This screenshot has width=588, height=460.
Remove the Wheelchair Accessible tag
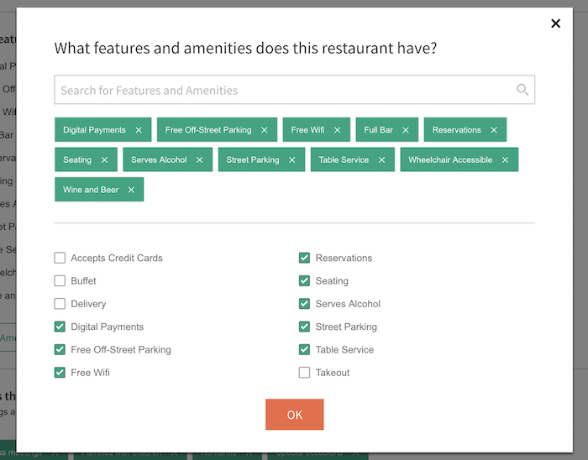coord(505,160)
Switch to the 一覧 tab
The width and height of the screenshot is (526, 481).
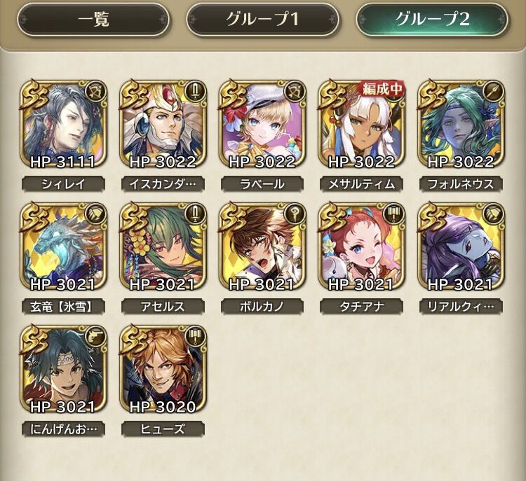[93, 19]
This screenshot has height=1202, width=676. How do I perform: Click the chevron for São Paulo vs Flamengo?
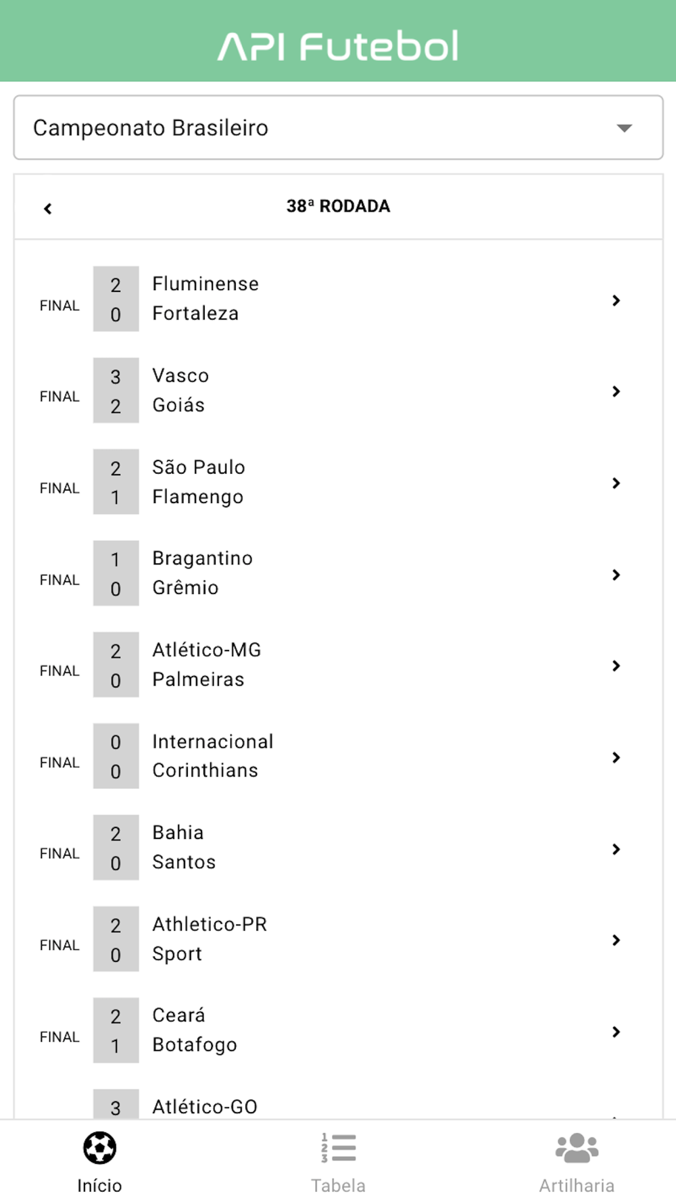click(x=616, y=483)
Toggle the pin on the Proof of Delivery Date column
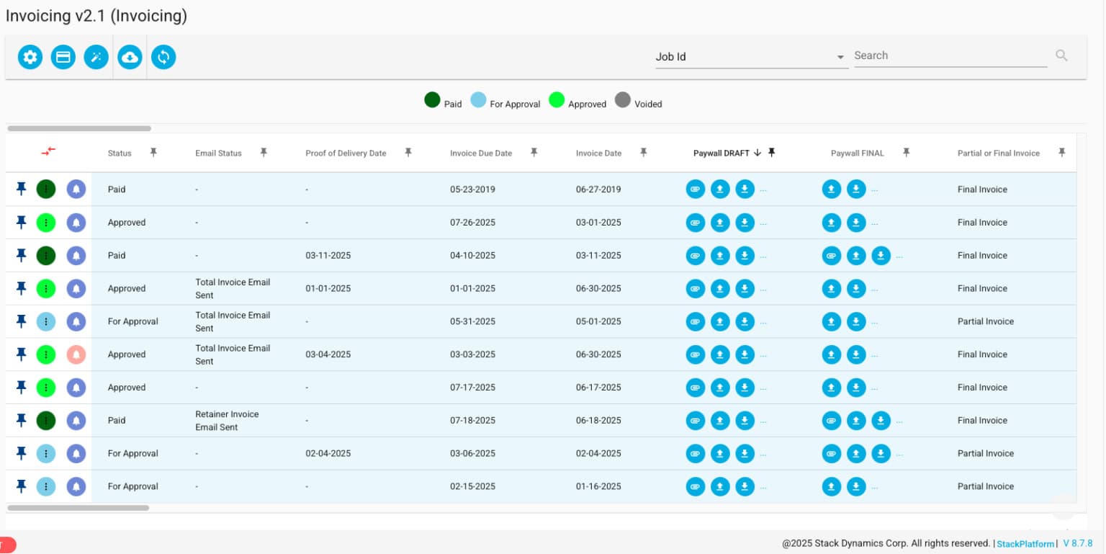 tap(408, 153)
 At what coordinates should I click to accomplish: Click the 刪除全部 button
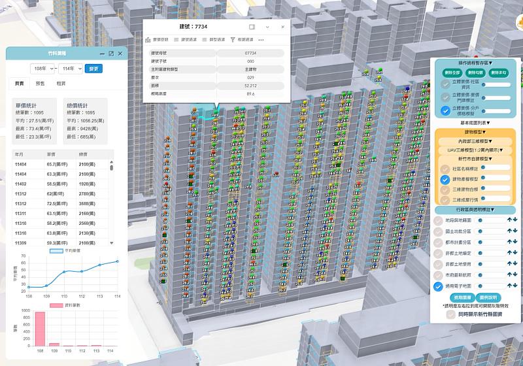pos(451,73)
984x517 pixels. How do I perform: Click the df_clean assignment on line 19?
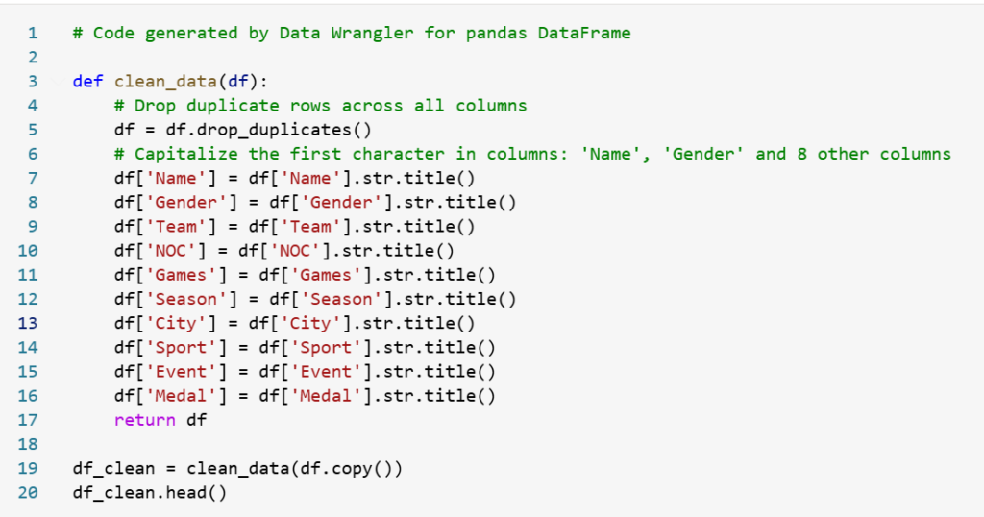coord(237,469)
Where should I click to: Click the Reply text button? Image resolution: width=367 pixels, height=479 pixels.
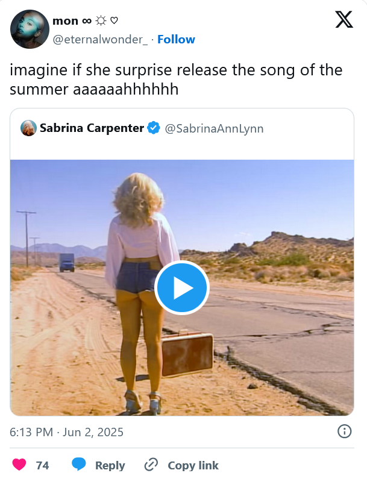coord(110,465)
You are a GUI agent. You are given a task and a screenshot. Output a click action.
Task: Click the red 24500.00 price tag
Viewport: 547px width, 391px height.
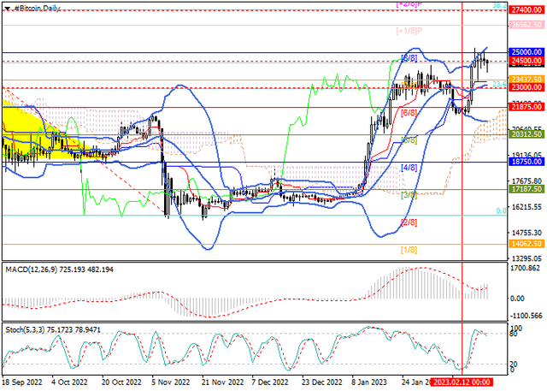(526, 62)
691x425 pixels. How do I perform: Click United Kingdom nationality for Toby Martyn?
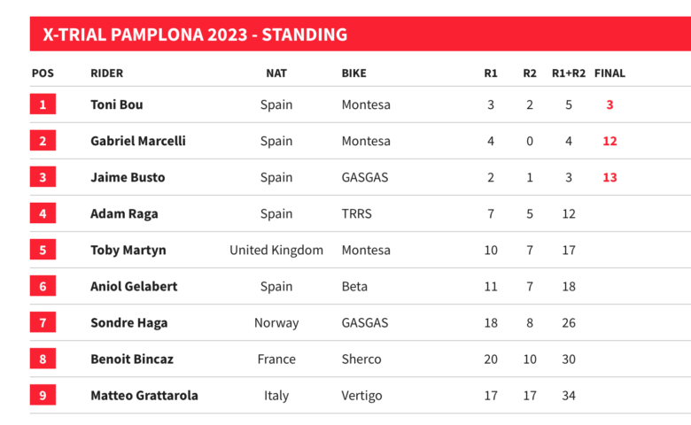pos(276,250)
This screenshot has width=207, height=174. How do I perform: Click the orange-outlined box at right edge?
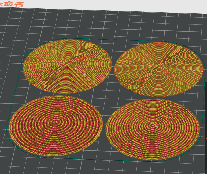point(206,136)
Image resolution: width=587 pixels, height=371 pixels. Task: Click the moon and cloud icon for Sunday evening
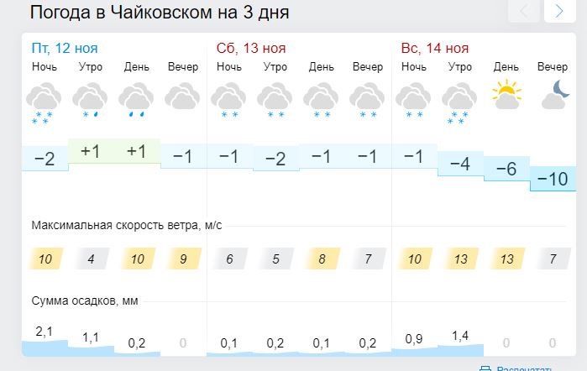(x=555, y=94)
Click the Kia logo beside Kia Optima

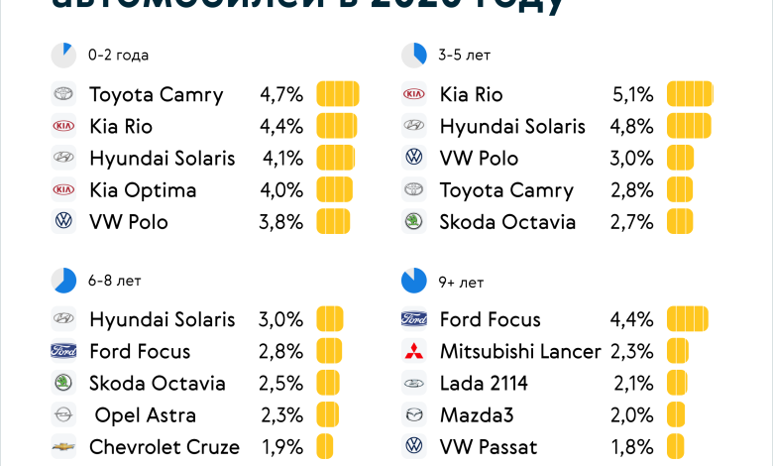pyautogui.click(x=63, y=190)
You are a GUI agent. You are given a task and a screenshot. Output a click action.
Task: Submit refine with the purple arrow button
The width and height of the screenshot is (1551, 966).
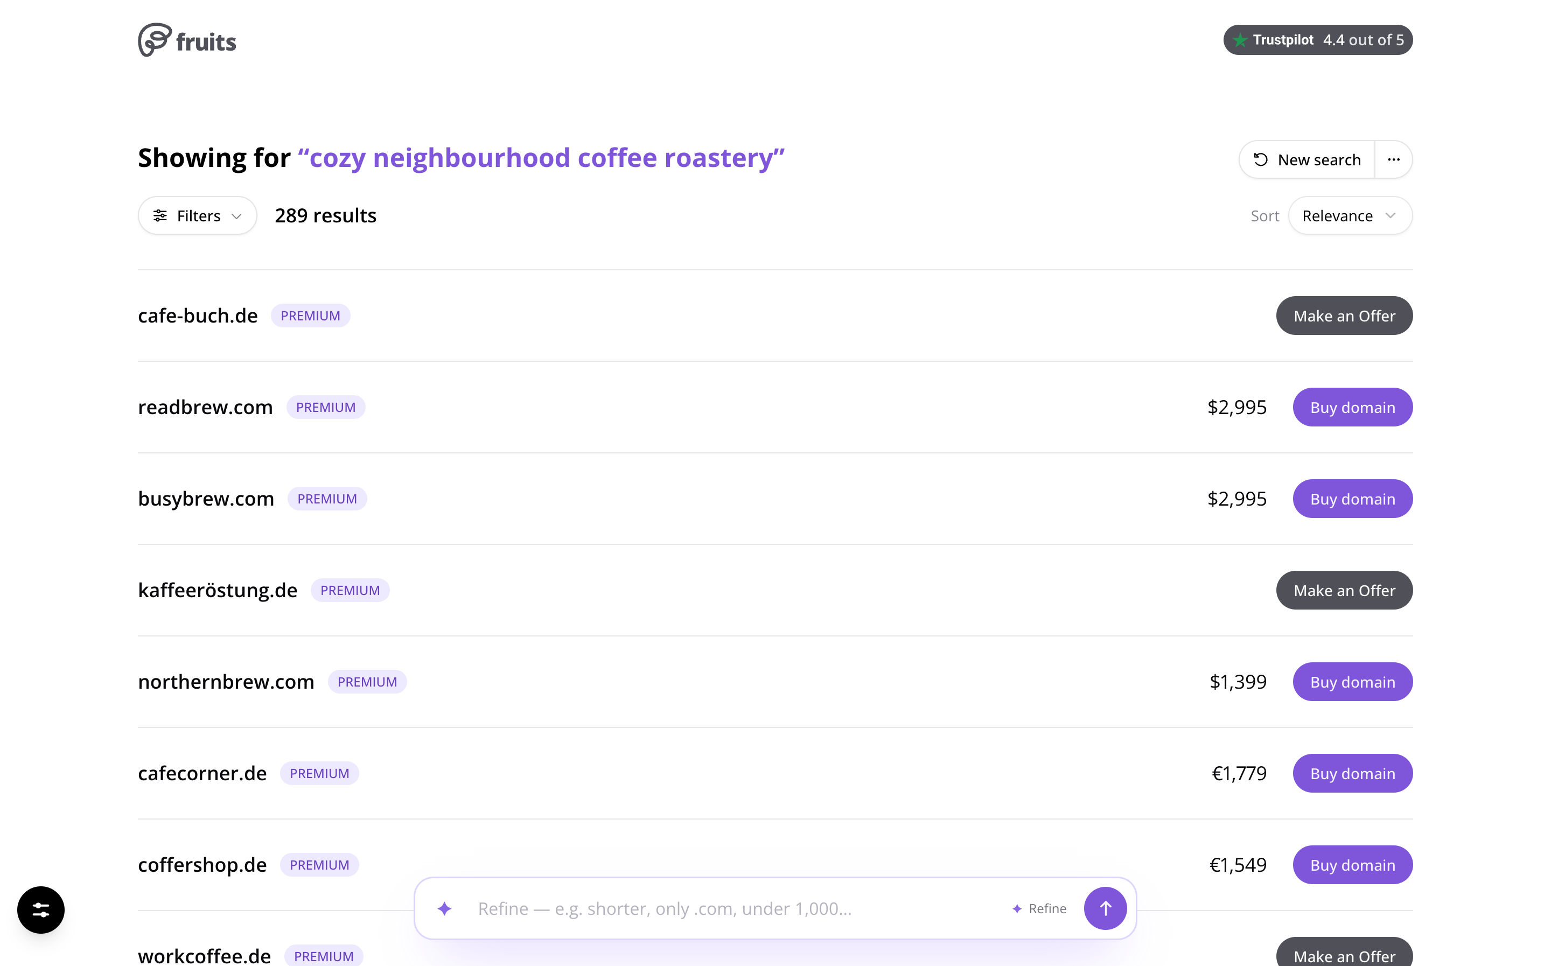point(1105,909)

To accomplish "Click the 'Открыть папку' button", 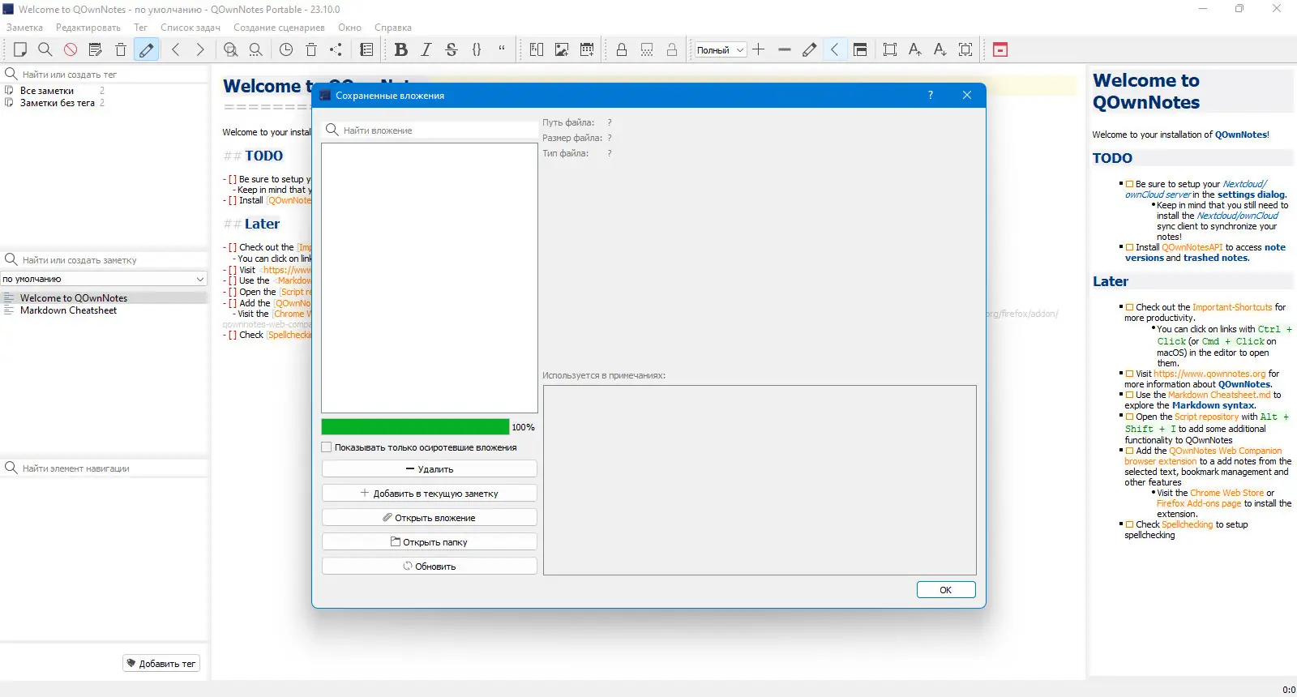I will coord(430,542).
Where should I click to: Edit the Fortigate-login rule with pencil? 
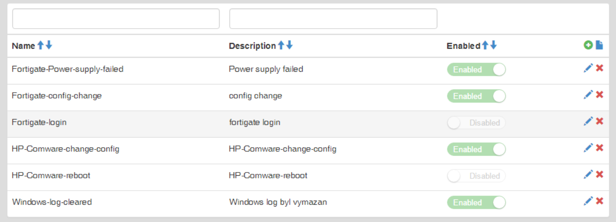(588, 121)
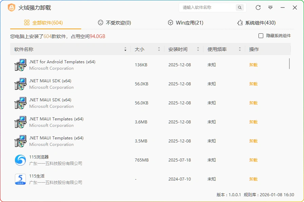Click the Huorong logo in the title bar
This screenshot has height=202, width=304.
pyautogui.click(x=11, y=7)
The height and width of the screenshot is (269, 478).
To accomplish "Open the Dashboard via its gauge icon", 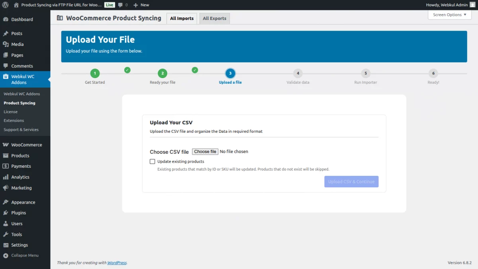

** Exercise objective **
Please return only the lines running from the line with "Where should I click to: Edit" to the final line of the data, both included, exactly and without any pictures.

** Answer for this exercise **
Where should I click to: Edit the Fortigate-login rule with pencil? 
(588, 121)
Click the Huorong logo in the title bar
This screenshot has height=202, width=304.
pyautogui.click(x=11, y=7)
The height and width of the screenshot is (269, 478).
To accomplish "Open the Dashboard via its gauge icon", 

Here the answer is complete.